[Screenshot grounding data]
----

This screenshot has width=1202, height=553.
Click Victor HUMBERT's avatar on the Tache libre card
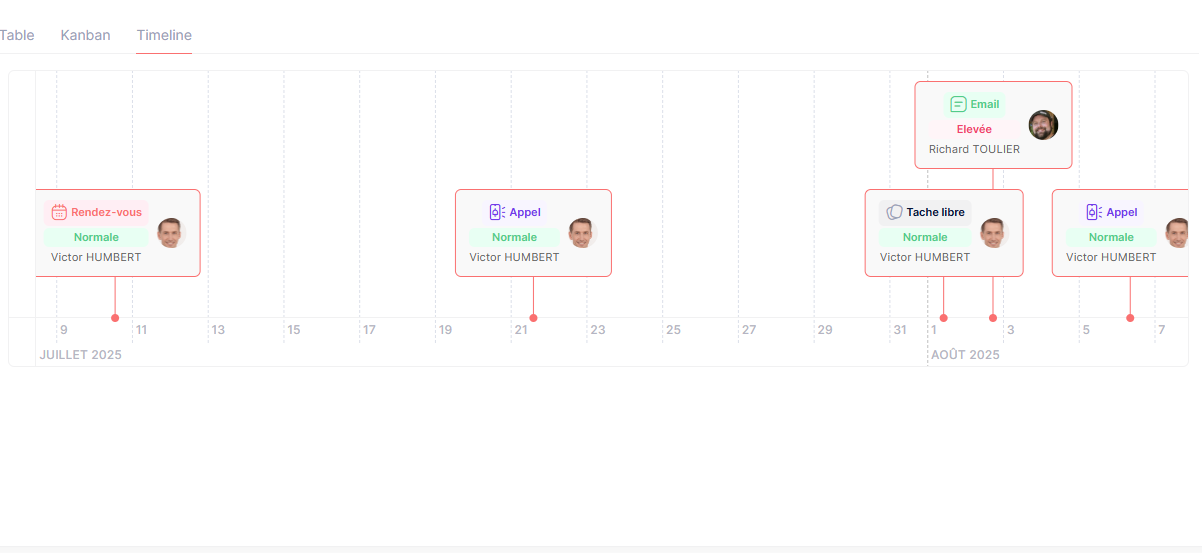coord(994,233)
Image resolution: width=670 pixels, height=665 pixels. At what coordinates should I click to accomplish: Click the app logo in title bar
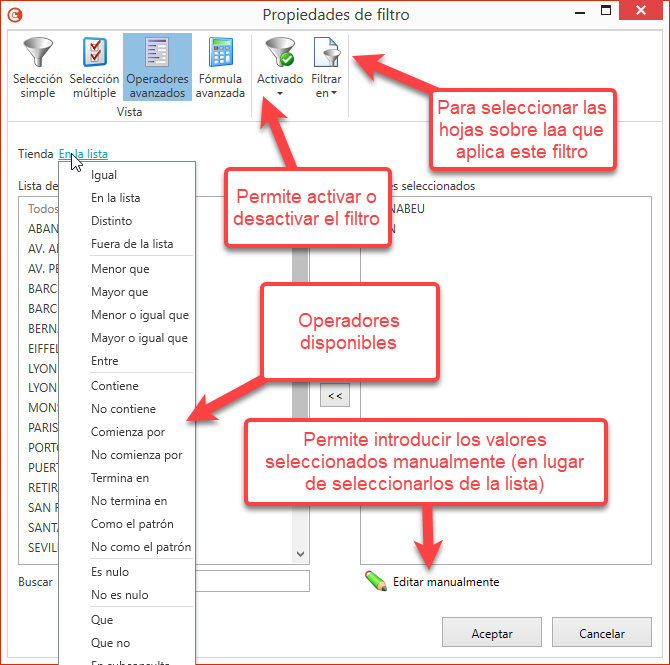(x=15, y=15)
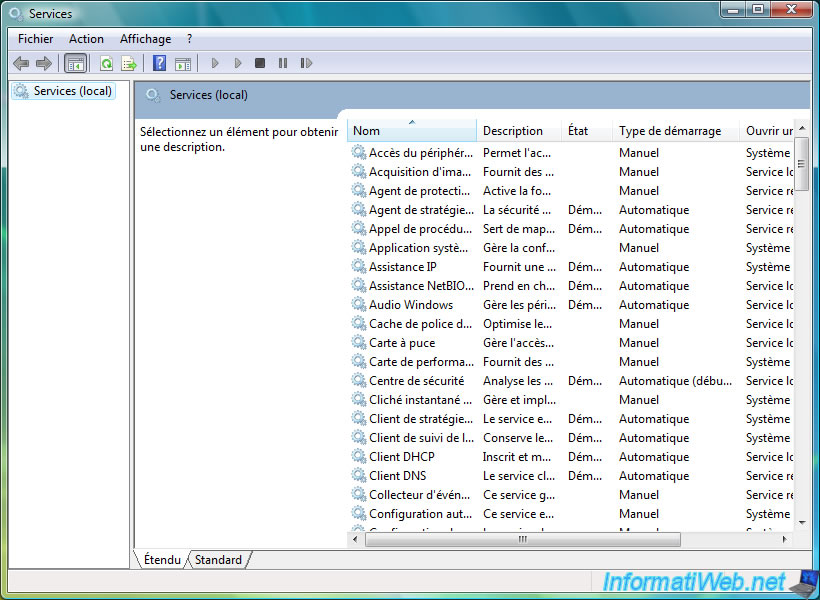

----

- _TASK BRIEF_
Beginning with the line where "Image resolution: width=670" appears, restate word for word every line down to the last one in the data, but keep the pictures out.

- _FINISHED EXERCISE_
Image resolution: width=670 pixels, height=665 pixels. At what coordinates should I click to accomplish: Click the app logo in title bar
(x=15, y=15)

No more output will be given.